Exercise instructions: Wherever "Carolina" appears in a line of the records below, count that line, and report only the number.

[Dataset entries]
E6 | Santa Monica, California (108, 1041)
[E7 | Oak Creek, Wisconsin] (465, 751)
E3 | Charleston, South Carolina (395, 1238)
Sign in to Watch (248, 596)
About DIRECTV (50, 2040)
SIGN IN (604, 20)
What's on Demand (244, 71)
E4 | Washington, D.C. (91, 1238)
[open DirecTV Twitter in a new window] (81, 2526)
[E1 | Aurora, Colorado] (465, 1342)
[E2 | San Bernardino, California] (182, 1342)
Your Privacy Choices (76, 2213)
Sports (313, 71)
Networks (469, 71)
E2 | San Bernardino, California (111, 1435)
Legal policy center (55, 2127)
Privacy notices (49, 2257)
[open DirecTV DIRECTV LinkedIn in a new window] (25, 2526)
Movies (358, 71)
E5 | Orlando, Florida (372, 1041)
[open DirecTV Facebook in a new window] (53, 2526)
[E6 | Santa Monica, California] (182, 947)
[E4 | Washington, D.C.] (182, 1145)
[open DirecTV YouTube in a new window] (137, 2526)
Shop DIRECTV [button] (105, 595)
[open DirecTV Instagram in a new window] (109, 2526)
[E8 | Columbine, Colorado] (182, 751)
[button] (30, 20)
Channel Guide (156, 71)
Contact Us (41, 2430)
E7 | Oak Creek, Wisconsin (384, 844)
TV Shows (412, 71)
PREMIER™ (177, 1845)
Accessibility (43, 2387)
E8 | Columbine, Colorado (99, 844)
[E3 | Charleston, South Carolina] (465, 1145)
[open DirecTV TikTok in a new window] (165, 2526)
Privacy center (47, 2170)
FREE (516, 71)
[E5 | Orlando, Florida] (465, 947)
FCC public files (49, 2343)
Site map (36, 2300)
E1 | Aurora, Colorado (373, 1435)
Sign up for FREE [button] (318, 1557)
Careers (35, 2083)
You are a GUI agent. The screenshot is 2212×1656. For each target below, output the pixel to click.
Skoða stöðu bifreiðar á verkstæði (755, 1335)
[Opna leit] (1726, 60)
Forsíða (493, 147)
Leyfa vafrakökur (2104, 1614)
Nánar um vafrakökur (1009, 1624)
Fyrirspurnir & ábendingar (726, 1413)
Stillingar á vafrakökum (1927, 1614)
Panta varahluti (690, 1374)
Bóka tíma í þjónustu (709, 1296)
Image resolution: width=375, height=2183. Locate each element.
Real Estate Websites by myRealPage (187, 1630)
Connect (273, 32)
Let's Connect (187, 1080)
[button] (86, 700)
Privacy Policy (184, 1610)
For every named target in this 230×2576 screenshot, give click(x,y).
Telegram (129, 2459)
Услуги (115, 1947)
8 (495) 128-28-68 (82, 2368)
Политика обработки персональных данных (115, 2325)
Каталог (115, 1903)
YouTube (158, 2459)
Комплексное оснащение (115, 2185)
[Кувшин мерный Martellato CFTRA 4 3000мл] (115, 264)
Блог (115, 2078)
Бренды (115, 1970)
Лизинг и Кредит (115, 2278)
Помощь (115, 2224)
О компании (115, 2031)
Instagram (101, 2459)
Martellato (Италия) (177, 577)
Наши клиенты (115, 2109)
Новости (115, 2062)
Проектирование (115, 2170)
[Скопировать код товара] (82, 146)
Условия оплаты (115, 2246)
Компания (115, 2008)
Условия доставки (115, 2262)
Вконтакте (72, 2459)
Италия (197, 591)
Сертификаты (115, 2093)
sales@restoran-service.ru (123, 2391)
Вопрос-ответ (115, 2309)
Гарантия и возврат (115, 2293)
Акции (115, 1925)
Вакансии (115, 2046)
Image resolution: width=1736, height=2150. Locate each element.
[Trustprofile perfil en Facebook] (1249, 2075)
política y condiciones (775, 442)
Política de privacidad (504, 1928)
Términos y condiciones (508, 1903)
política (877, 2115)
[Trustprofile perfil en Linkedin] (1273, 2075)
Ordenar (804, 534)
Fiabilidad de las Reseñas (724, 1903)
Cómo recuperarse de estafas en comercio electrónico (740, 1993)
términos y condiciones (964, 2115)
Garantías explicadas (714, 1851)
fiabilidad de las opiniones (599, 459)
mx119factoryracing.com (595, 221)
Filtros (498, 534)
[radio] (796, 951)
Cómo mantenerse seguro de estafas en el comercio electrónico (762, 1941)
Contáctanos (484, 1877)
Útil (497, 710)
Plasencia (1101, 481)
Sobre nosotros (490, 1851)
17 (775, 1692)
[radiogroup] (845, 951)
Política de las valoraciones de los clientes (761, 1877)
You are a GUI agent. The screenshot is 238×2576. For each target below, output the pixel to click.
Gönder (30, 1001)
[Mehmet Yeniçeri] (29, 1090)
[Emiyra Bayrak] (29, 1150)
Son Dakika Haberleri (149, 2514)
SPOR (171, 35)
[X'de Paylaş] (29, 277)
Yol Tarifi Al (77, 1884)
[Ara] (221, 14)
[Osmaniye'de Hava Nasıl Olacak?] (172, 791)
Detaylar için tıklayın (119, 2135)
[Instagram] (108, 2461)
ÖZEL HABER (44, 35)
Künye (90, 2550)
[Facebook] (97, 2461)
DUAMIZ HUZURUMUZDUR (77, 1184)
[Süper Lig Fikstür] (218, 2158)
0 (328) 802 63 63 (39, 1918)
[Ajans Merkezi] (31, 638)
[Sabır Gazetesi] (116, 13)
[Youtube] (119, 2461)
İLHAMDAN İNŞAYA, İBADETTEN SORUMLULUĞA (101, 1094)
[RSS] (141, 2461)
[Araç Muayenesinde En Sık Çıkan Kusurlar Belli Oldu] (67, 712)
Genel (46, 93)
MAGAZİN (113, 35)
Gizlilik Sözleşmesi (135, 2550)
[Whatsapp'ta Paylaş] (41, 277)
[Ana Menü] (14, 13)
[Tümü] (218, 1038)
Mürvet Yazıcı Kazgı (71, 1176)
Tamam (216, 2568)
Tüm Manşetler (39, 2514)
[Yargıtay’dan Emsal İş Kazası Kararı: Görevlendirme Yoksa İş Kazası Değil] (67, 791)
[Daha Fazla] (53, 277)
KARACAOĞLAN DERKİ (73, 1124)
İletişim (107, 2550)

Exercise solution: 2